The Voom decision is notable for at least three reasons in addition to the guidance concerning the timing of implementing a litigation hold. First, while not expressly stating that self-collection in every case is improper, the First Department, citing Pension Comm. Of the Univ. of Montreal Pension Plan, 685 F. Supp. 2d 456, 473 (S.D.N.Y. 2010), found, “[i]n this case, EchoStar’s reliance on its employees to preserve evidence ‘does not meet the standard for a litigation hold.’” Second, the Court found the lower court’s consideration of EchoStar’s sanction for bad faith conduct relating to “substandard document practices” in an unrelated District of Maryland case, Broccoli v. Echostar Commc’ns Corp., 229 F.R.D. 506 (D. Md. 2005), to be proper and warranted in assessing gross negligence: “The [Broccoli] case demonstrates that EchoStar was well aware of its preservation obligations and of the problems associated with its automatic deletion of e-mails that could be relevant to litigation to which it was a party.” Third, the Court did not consider email “snapshots” that included relevant emails for certain relevant time periods that were recovered in connection with EchoStar’s other litigations to be a mitigating factor; to the contrary: “These e-mails — a handful only fortuitously recovered, and highly relevant — certainly permitted the inference that the unrecoverable e-mails, of which the snapshots were but a representative sampling, would have also been relevant.”
The Voom opinion raises difficult questions regarding when companies should decide that pre-litigation negotiations have deteriorated to the point that litigation is “reasonably likely,” and even whether that amorphous standard is an appropriate one on which to base litigation hold trigger decisions. In fact, Lawyers for Civil Justice (“LCJ”), which had filed an amicus brief asking the First Department to overturn Justice Lowe’s verdict, issued a “Special Update” on February 1, 2012 calling the Voom decision a “disappointing setback” and contending that it underscores the need for e-discovery reform. Specifically, LCJ argues that Justice Lowe’s verdict “places an unfair burden on corporations and creates an unattainable standard of practice that will leave even the best intentioned corporations vulnerable to unwarranted legal sanction.” The standard adopted by the First Department, one LCJ member stated, “would vastly inflate costs for corporations as electronic data increases.”

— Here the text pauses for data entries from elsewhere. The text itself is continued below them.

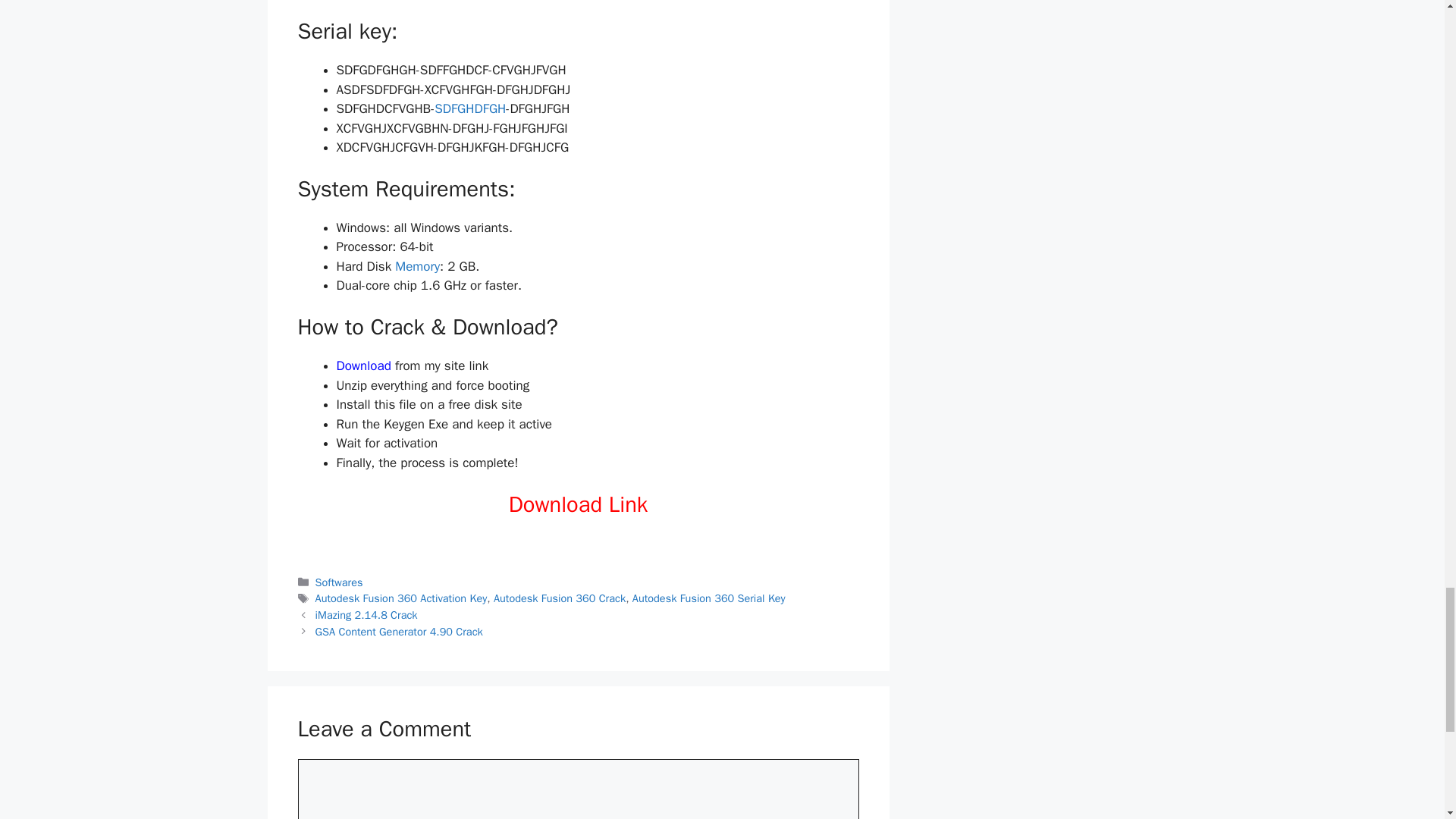
Autodesk Fusion 360 Activation Key (401, 598)
SDFGHDFGH (469, 108)
Next (399, 631)
Download (365, 365)
Softwares (338, 581)
Memory (416, 266)
Download Link (577, 504)
Previous (366, 614)
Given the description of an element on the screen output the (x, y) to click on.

Notwithstanding the controversy surrounding this decision, Voom is instructive for several reasons. Voom should prompt an advocate to make herself aware of a company’s e-discovery past and present with respect to unrelated litigations and to counsel her client to learn from its prior mistakes. Further, it highlights that practitioners should weigh the pros and cons of self-collection. At the very least, where a client has self-collected electronic documents, a practitioner should anticipate opposing counsel’s invocation of this new case in an attempt to impugn that self-collection. Finally, and most significantly, Voom confirms that the duty to preserve electronic evidence is not necessarily synonymous with the commencement of a litigation. Indeed, as in Voom, these obligations can arise months before actual litigation and can be triggered internally when a company reasonably anticipates the commencement of legal action, even when that eventuality may be completely unknown to the future adversary.